Liquid Chromatography/Quadrupole Time-of-Flight Mass Spectrometry for Identification of In Vitro and In Vivo Metabolites of Bornyl Gallate in Rats

College of Life Sciences, Northwest University, Xi'an, Shaanxi 710069, China

Received 23 January 2013; Accepted 27 February 2013

Academic Editor: Feng Wei

Copyright © 2013 Wei Lan et al. This is an open access article distributed under the Creative Commons Attribution License, which permits unrestricted use, distribution, and reproduction in any medium, provided the original work is properly cited.

Abstract

Bornyl gallate (BG) is a potential drug candidate synthesized by the reaction of two natural products, gallic acid and borneol. Previous studies have strongly suggested that BG is worthy of further investigation due to antioxidant, antiatherosclerosis activities, and obvious activity of stimulating intersegmental vessel growth in zebrafish. This work was designed to elucidate the metabolic profile of BG through analyzing its metabolites in vitro and in vivo by a chromatographic separation coupled with a mass spectrometry.
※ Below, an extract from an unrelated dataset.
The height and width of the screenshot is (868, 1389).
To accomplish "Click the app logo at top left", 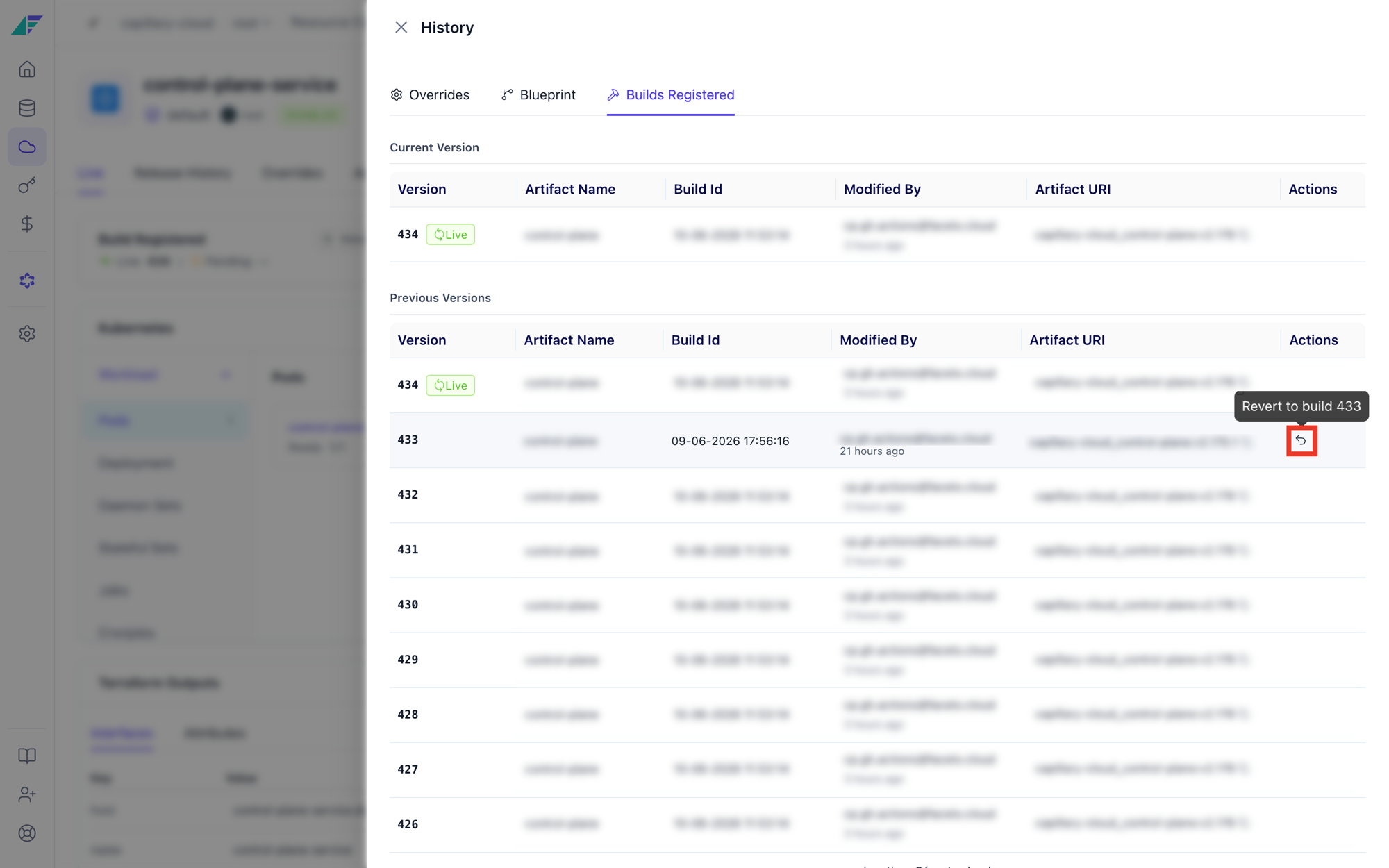I will 27,25.
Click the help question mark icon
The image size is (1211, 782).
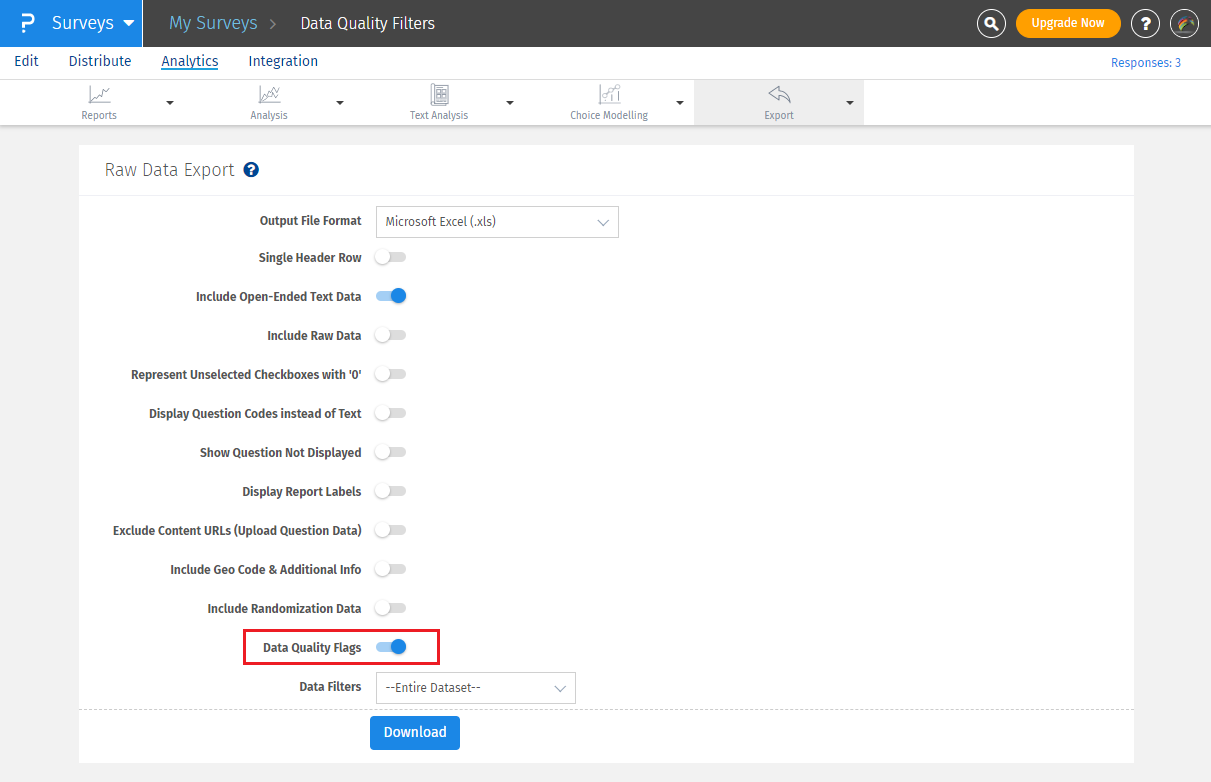1145,23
The metabolites of BG were characterized from the rat liver microsome incubation solution, as well as rat urine and plasma after oral administration. Chromatographic separation was performed on an Agilent TC-C18 column (250 mm × 4.6 mm, 5 μm) with gradient elution using methanol and water containing 0.2% (V : V) formic acid as the mobile phase. Metabolites identification involved analyzing the retention behaviors, changes of molecular weights and MS/MS fragment patterns of BG and the metabolites. Five compounds were identified as isomers of hydroxylated BG metabolites in vitro. The major metabolites of BG in rat urine and plasma proved to be BG-O-glucuronide and O-methyl BG-O-glucuronide. The proposed method confirmed to be a reliable and sensitive alternative for characterizing metabolic pathways of BG.